Aim of the exercise | Return, word for word, only the lines of the data below that lie between the line with "centros de badminton en la" and the line with "DMCA Notification (408, 2165)", those two lines included.

====== Material provided ======

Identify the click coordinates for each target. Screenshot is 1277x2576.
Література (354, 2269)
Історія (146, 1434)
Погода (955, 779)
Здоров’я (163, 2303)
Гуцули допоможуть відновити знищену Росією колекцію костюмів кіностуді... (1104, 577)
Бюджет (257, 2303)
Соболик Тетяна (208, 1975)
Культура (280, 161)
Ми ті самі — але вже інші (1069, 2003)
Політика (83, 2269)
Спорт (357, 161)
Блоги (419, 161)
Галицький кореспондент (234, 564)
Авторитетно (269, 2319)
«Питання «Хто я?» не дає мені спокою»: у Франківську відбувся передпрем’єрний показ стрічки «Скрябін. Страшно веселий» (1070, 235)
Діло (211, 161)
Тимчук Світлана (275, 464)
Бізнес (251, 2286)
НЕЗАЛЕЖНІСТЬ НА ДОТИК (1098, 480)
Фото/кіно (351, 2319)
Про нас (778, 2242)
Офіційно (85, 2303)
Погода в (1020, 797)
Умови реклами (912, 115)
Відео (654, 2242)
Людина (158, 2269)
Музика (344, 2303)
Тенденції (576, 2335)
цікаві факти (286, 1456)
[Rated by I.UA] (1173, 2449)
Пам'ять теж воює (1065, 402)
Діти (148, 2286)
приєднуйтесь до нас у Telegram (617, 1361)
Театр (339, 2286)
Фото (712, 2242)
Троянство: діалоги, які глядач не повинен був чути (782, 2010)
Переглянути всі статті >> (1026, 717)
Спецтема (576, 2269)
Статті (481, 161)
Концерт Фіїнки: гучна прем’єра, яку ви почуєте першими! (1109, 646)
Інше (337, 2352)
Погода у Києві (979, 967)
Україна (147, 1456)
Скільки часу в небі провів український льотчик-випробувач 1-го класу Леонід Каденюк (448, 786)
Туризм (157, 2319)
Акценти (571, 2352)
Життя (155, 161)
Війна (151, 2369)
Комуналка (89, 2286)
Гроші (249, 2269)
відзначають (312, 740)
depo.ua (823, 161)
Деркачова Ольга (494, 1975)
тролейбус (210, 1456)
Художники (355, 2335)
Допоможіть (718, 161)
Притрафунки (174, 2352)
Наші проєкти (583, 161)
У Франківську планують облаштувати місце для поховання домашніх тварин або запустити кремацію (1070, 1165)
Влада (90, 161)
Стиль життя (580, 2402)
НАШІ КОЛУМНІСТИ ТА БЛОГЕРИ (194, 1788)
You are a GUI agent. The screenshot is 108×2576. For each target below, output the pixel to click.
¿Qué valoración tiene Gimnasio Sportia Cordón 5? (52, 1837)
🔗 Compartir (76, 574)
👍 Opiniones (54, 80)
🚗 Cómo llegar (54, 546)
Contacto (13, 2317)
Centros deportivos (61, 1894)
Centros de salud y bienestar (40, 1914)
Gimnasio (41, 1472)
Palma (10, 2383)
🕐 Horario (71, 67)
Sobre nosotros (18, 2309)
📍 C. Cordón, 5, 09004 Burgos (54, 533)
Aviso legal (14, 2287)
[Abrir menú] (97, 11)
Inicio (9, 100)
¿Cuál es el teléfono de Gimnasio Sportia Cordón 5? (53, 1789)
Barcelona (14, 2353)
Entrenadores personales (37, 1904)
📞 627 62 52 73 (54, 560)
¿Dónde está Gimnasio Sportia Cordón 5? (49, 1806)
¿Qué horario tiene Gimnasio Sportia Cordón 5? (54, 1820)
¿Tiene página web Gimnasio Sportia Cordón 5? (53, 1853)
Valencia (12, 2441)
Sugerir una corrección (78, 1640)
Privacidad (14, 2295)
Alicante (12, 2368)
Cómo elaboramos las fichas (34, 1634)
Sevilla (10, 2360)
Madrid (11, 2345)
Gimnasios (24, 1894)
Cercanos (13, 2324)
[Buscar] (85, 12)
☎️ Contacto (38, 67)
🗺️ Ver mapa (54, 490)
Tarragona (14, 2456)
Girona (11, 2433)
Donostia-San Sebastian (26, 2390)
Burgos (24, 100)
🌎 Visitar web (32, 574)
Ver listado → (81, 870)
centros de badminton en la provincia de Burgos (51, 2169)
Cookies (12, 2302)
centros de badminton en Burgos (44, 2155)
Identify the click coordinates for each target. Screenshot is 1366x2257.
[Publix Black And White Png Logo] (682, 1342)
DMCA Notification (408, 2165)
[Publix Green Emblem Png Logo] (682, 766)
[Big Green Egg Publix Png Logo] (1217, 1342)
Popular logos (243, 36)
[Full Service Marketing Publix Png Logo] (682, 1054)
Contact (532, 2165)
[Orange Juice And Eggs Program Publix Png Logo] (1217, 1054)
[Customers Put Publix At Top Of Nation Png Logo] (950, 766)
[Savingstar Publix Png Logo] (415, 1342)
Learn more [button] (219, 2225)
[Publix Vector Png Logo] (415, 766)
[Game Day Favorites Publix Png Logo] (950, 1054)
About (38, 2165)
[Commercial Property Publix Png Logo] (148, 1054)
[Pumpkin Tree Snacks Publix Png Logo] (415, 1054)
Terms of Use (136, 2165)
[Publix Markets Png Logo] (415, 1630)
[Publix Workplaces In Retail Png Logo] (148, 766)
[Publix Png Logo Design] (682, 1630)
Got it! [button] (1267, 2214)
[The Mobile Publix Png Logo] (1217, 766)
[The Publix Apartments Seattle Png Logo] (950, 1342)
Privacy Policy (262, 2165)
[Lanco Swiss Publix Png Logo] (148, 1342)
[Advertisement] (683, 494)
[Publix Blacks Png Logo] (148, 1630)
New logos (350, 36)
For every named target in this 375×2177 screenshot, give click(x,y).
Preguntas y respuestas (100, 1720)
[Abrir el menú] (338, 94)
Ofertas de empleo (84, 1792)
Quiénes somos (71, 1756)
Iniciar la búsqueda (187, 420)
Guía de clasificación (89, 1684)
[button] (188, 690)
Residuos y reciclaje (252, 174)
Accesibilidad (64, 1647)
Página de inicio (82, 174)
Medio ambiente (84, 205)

======

Exercise output |
centros de badminton en la provincia de Burgos (51, 2169)
Cookies (12, 2302)
centros de badminton en Burgos (44, 2155)
Identify the click coordinates for each target. Screenshot is 1366x2257.
[Publix Black And White Png Logo] (682, 1342)
DMCA Notification (408, 2165)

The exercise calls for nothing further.